§ READING TEXT
# # # #

Effect of Indonesia’s COVID-19 stimulus packages

Police car in Indonesia

Will Indonesia’s stimulus packages spur its COVID-19 affected economy?

By Associate Professor Pierre van der Eng

Indonesia announced stimulus packages on 25 February13 March and 18 March with a total value of US$12 billion (Rp 181 trillion) aimed at keeping Indonesia’s economy ticking over during the COVID-19 pandemic. This is equivalent to 1.1 per cent of GDP in 2019 and 6.5 per cent of the 2020 state budget, indicating the government’s concern about the impact of the pandemic. A further package is being prepared.

Each package contains detailed measures. But they do not specify how the government expects the pandemic to affect Indonesia’s economy and society.

A few things are increasingly beyond dispute.

The rate of infections and deaths will increase rapidly in the coming weeks. Indonesia’s healthcare system will be under enormous strain to accommodate COVID-19 patients. Most symptomatic people will be cared for at home, where they may infect family members. Indonesia’s poor will lack the economic resilience necessary to self-isolate or heed a lockdown when it is called to contain the spread of the virus.

A strong sense of urgency underpins the stimulus packages. They look impressive and testify to the government’s resolve to mitigate an economic slowdown. They comprise of both fiscal measures, such as tax breaks and specific subsidies for companies and individuals, and non-fiscal measures to stimulate exports and imports.

But two factors limit the ability of Indonesia’s government to stimulate the economy.

First, Indonesia’s state budget (US$180 billion in 2020) for a population of 270 million people is similar to the US state of New York’s budget (US$178 billion in 2020) for 20 million people. Much of Indonesia’s budget is earmarked for subventions to local governments for routine spending, which limits discretionary spending options.

Second, both central and regional governments have limited capacity to raise additional funds at short notice. Efforts by the Ministry of Finance to increase the low tax compliance and low income tax revenues in recent years have not been very successful. The scope for additional local taxation is limited.

A major impediment is the law that limits the annual budget deficit to 3 per cent of GDP. President Joko Widodo announced a raising of the limit to 5 per cent on 27 March to fight COVID-19. Still, the cap limits the fiscal stimulus of decreasing taxation and increasing spending, even though the debt-to-GDP ratio is currently around 30 per cent, which is modest from an international perspective.

Indonesia’s stimulus packages contain a range of measures designed to mitigate the economic consequences of the pandemic given these impediments. Not everything in the stimulus packages is new public spending. Part of it is reallocation of budgeted public spending, particularly to boost healthcare. Other parts are non-fiscal and focussed on trade liberalisation.

# # # #

§ WHAT YOU WILL DO
**a.** According to the article on Indonesia's stimulus packages, to what level did President Joko Widodo announce on 27 March that the annual budget deficit limit would be raised?
**b.** Reproduce the passage from the article on Indonesia's stimulus packages, starting at the words "Effect of Indonesia’s" and ending after the words "economy and society.".
**c.** According to the article on Indonesia's stimulus packages, why are the government's discretionary spending options limited?
The entries that follow are unrelated to the article on Indonesia's stimulus packages.

§ INFORMATION SHOWN
# # # #

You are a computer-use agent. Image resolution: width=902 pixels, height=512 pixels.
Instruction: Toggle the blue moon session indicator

# # # #

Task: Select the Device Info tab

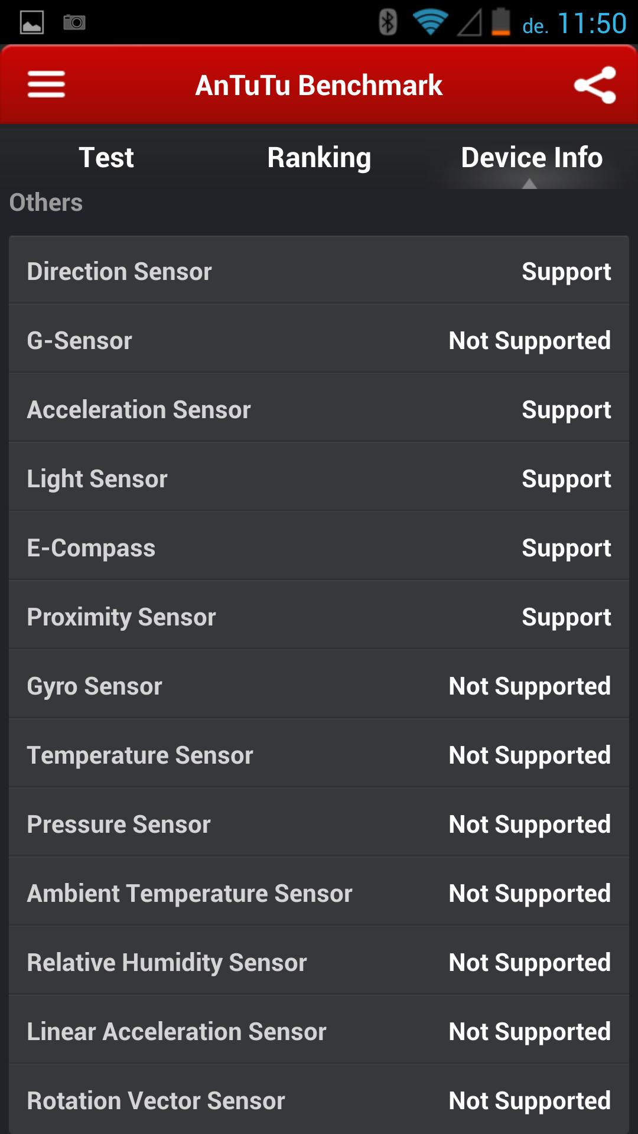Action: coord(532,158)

# # # #

§ ACTIVITY ANSWERS
**a.** He announced that the limit would be raised to 5 per cent of GDP.

**b.**
Effect of Indonesia’s COVID-19 stimulus packages

Police car in Indonesia

Will Indonesia’s stimulus packages spur its COVID-19 affected economy?

By Associate Professor Pierre van der Eng

Indonesia announced stimulus packages on 25 February13 March and 18 March with a total value of US$12 billion (Rp 181 trillion) aimed at keeping Indonesia’s economy ticking over during the COVID-19 pandemic. This is equivalent to 1.1 per cent of GDP in 2019 and 6.5 per cent of the 2020 state budget, indicating the government’s concern about the impact of the pandemic. A further package is being prepared.

Each package contains detailed measures. But they do not specify how the government expects the pandemic to affect Indonesia’s economy and society.

**c.** Much of Indonesia's state budget is earmarked for subventions to local governments for routine spending. This limits the government's discretionary spending options.